What you have to do: Each record, word for word and stripped of pictures, is what the answer should contain.

Data for processing:
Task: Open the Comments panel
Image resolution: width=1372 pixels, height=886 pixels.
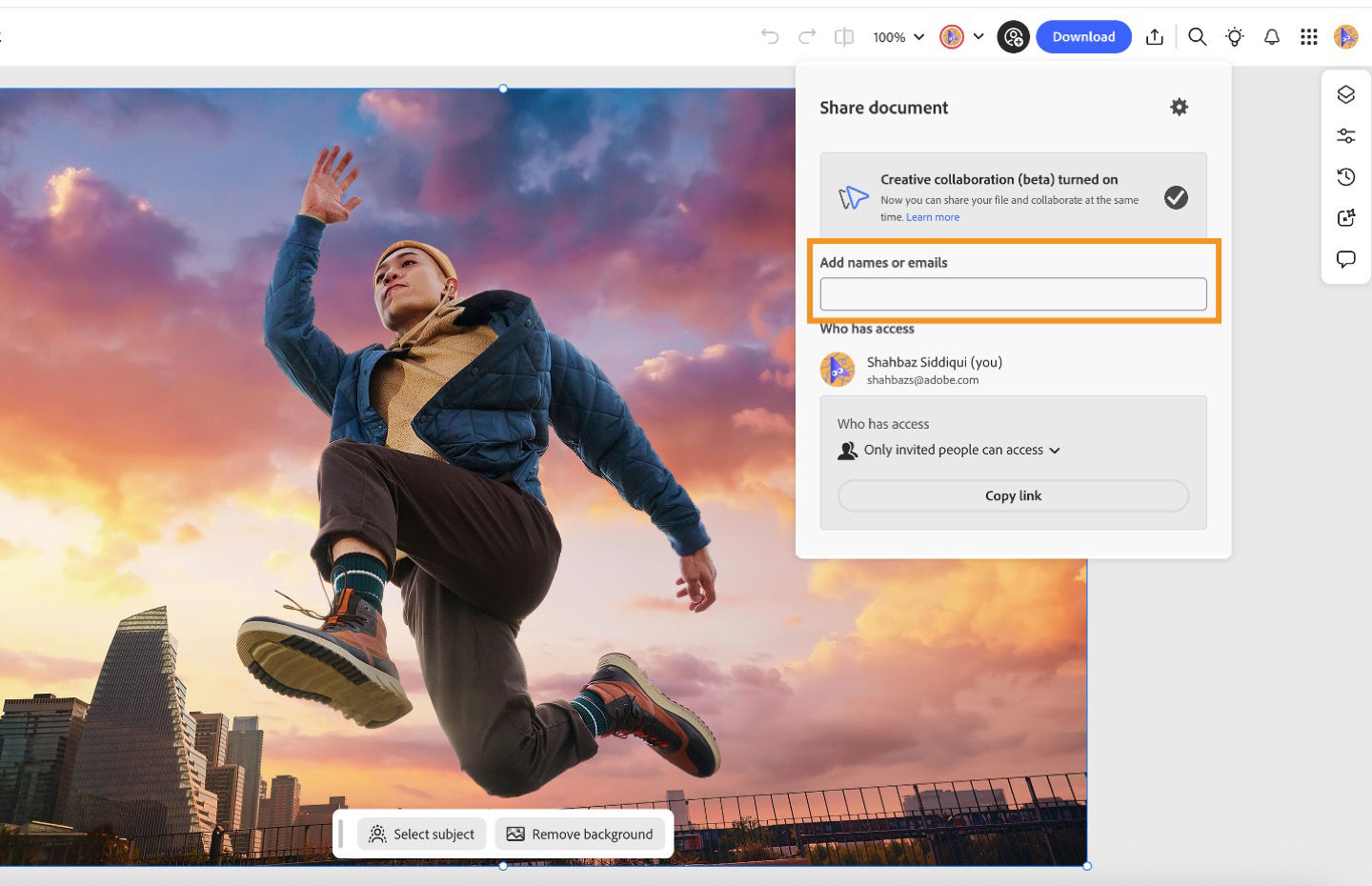Action: point(1345,258)
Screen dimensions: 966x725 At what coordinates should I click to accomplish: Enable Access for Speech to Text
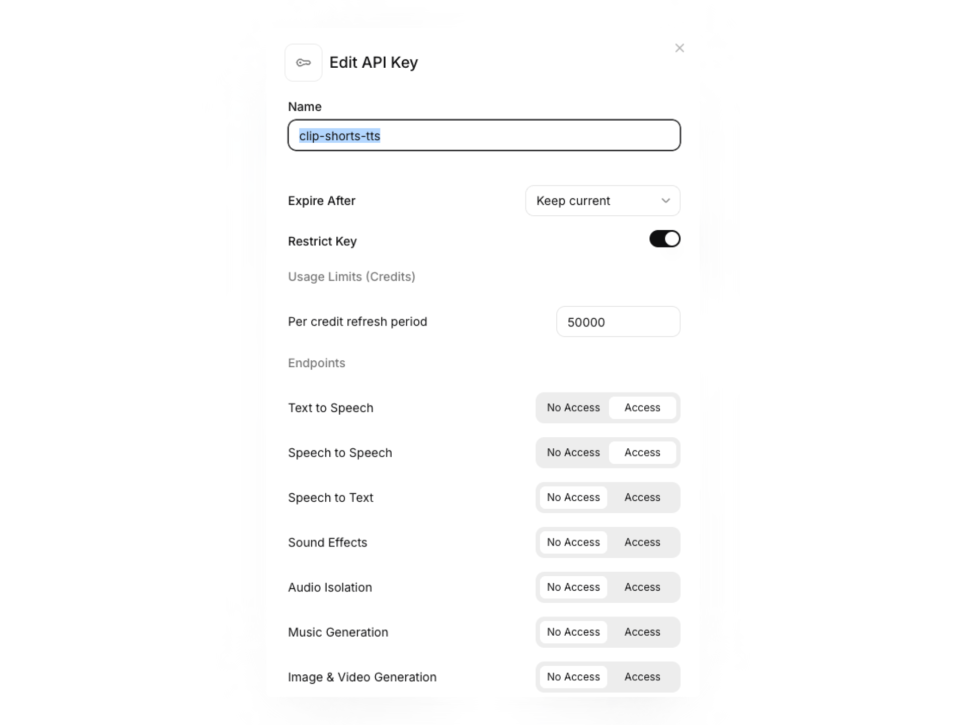click(x=642, y=498)
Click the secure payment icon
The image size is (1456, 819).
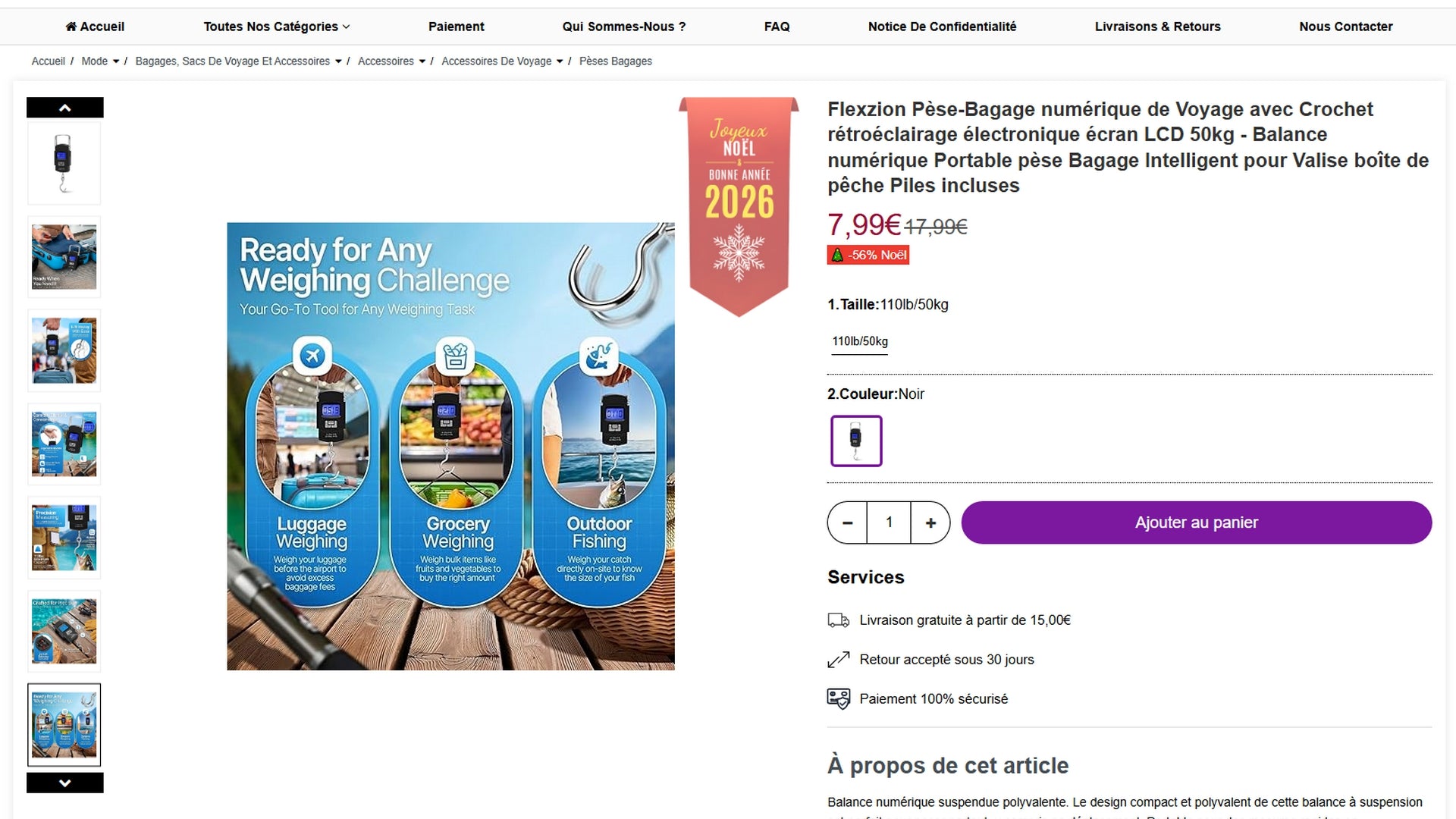coord(838,698)
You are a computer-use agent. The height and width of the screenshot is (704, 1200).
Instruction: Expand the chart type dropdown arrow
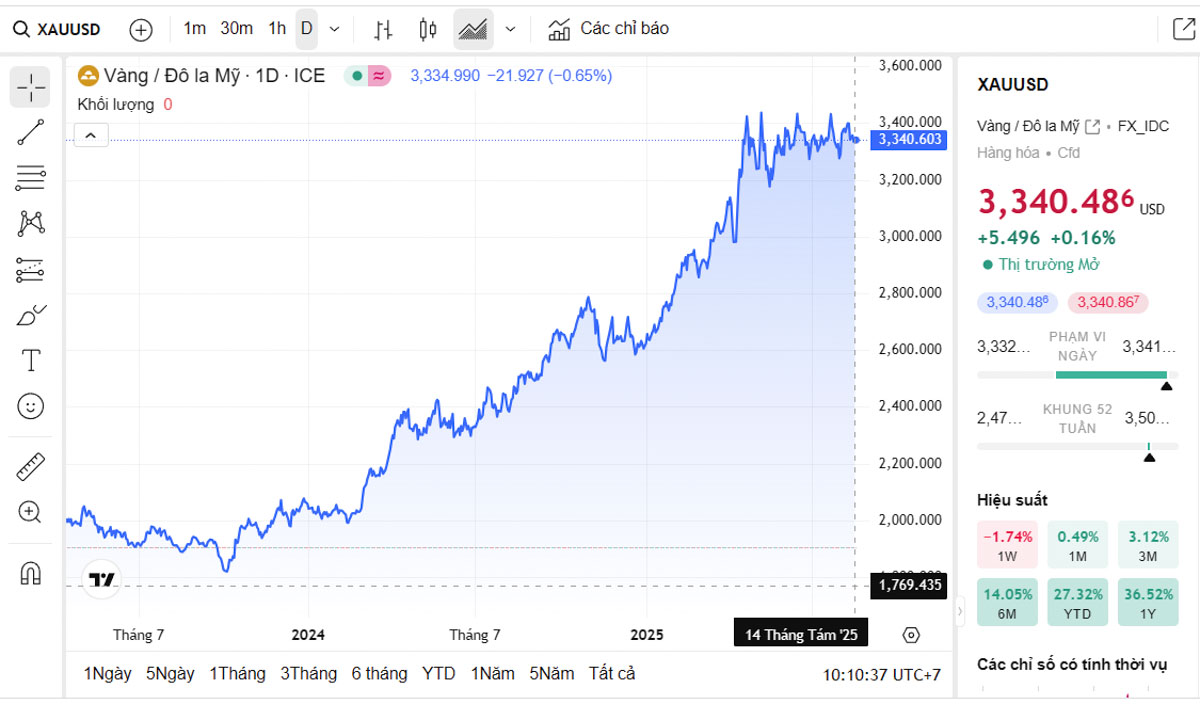point(510,30)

Output of the task:
Task: Open the Comments panel
Image resolution: width=1372 pixels, height=886 pixels.
Action: point(1345,258)
Screen dimensions: 966x725 At what coordinates should I click to accomplish: Enable Access for Speech to Text
click(x=642, y=498)
Click the secure payment icon
The image size is (1456, 819).
coord(838,698)
You are a computer-use agent. The height and width of the screenshot is (704, 1200).
Instruction: Expand the chart type dropdown arrow
point(510,30)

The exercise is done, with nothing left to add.